Die letzten zwei Tage wurden jedoch zu den härtesten auf dem Fahrrad in meinem Leben. Das Wetter war durchwachsen, es regnete immer mal wieder und der Wind kam ausschließlich aus Norden und bedeutete somit Gegenwind. Die Beine waren nach knapp 3.500 Kilometern in zehn Tagen nicht mehr die frischesten und der Kopf nach den letzten Tagen sowieso leer. Jedoch hatte ich meine Freunde, Familie und auch meine Arbeitskollegen im Store Koblenz, welche dauerhaft mitgefiebert haben und mich mental unterstützen. Daher konnte ich nochmals meine Kräfte mobilisieren und überholte Meaghan aus Kanada. Wow, Platz 4! Als ich das Schild “Northcape 4000: noch 99 Kilometer” am Straßenrand sah, gab es nur noch eine Option für mich: Vollgas voraus!
NorthCape4000 - auf der Zielgeraden
Zwei letzte Hürden galt es noch zu überwinden. Die erste war ein Unterwassertunnel mit einem Gefälle von 9 Prozent. Der Tunnel war zwar für Fahrradfahrer freigegeben, jedoch ebenso für Busse und LKWs. Tatsächlich eine Erfahrung, die ich nicht wiederholen muss. Die letzten 30 Kilometer standen an. Und passend dazu ließ sich sogar die Sonne blicken. Perfekt, um die letzten Momente dieses Rennens zu genießen.
Am 9. August um 19:12 Uhr war der NorthCape4000 geschafft: Nach 13 Tagen betrat ich das Besucherzentrum am nördlichsten Punkt Europas und holte mir den Finisherstempel und meine Urkunde ab. Was für ein unglaubliches Gefühl vor der Weltkugel-Skulptur zu stehen und ein Foto zu machen. Einfach unbeschreiblich!
Das Ergebnis: Platz 4 mit einer Zeit von 13 Tagen, 11 Stunden und 12 Minuten.
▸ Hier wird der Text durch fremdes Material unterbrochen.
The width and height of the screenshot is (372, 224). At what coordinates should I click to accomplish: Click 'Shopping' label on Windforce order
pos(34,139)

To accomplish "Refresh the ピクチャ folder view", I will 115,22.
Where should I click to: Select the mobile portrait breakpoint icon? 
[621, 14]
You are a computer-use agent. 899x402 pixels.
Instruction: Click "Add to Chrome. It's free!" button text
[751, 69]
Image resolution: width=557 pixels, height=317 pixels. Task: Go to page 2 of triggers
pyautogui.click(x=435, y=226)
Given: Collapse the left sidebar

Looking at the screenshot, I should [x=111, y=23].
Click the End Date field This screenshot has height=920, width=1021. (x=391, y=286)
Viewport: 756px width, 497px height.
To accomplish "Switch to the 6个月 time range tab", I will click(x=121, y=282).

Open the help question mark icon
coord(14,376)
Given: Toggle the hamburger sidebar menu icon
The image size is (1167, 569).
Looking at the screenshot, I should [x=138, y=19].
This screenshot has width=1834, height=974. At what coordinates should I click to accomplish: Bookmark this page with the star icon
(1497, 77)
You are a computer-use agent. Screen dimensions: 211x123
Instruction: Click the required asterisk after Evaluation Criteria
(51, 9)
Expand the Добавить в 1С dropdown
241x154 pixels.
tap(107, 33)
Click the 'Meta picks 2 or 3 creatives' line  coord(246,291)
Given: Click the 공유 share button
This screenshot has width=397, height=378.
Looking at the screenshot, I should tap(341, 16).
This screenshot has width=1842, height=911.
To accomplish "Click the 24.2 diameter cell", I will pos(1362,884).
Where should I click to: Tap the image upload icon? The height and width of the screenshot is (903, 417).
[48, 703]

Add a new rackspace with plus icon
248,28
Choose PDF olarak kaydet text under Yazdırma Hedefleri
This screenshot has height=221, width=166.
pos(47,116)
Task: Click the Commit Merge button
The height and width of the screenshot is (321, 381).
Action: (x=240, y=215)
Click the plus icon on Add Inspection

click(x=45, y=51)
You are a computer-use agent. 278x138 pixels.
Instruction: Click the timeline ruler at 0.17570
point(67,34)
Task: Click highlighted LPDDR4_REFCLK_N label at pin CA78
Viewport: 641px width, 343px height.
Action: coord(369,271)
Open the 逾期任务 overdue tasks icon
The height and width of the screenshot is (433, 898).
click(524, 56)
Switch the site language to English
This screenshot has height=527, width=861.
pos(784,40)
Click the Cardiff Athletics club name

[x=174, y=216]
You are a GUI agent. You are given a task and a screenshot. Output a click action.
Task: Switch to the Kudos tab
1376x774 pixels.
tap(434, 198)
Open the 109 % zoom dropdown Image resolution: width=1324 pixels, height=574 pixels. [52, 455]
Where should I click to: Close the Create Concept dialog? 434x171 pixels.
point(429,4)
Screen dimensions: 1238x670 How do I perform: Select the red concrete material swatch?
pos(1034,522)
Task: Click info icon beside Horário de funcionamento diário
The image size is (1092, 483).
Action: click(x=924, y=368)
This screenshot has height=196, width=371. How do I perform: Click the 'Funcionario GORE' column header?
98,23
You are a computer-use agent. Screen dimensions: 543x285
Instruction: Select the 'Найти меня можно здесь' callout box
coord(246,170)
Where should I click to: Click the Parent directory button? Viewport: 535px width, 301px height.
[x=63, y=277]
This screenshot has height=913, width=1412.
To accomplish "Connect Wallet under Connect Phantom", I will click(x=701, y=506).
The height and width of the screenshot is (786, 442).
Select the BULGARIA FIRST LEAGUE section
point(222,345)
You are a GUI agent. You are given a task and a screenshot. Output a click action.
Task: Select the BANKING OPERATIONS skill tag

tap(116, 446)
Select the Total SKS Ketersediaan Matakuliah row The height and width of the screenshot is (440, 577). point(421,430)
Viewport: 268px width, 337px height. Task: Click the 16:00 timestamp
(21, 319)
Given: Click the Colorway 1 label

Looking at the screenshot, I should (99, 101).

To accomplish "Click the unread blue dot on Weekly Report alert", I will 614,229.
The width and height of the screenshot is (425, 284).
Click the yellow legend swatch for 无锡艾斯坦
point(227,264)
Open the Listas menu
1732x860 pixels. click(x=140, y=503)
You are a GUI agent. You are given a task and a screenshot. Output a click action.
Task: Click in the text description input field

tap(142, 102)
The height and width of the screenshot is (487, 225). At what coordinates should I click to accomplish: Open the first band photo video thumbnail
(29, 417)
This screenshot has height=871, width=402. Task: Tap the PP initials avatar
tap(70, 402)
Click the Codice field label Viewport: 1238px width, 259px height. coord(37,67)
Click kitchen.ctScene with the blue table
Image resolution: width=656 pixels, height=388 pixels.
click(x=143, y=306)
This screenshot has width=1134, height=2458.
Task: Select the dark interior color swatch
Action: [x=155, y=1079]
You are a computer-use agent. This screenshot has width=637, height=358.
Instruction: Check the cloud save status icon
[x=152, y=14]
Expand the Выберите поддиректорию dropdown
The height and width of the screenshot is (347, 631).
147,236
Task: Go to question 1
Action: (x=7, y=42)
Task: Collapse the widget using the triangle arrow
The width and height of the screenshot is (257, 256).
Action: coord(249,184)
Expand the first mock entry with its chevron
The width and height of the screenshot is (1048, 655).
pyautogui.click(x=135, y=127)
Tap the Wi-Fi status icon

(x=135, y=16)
Was für ein wahnsinnig tolles Rennen. Ich kann den Northcape 4000 allen Rennradliebhabern wärmstens ans Herz legen! Falls ihr zunächst aber noch trainieren möchtet, haben wir euch hier die Lieblingsrennradstrecken unserer Rennradexperten zusammengestelllt.
Das Rennrad TRIBAN RC 520 war der treue Begleiter auf Niklas' Tour.
Mein Fazit zum TRIBAN RC 520? Super komfortabel auf der Langstrecke und trotzdem nicht träge, sondern ein waschechtes Rennrad. Jedoch habe ich das Fahrrad ein bisschen an meine Bedürfnisse angepasst, da ich so wenig Gewicht wie möglich bei der Fahrt dabei haben wollte. Daher war meine wichtigste Aufgabe, einige Teile gegen leichtere auszutauschen. Insgesamt hatte das Rad am Ende ein Gewicht von 15,8 Kilogramm.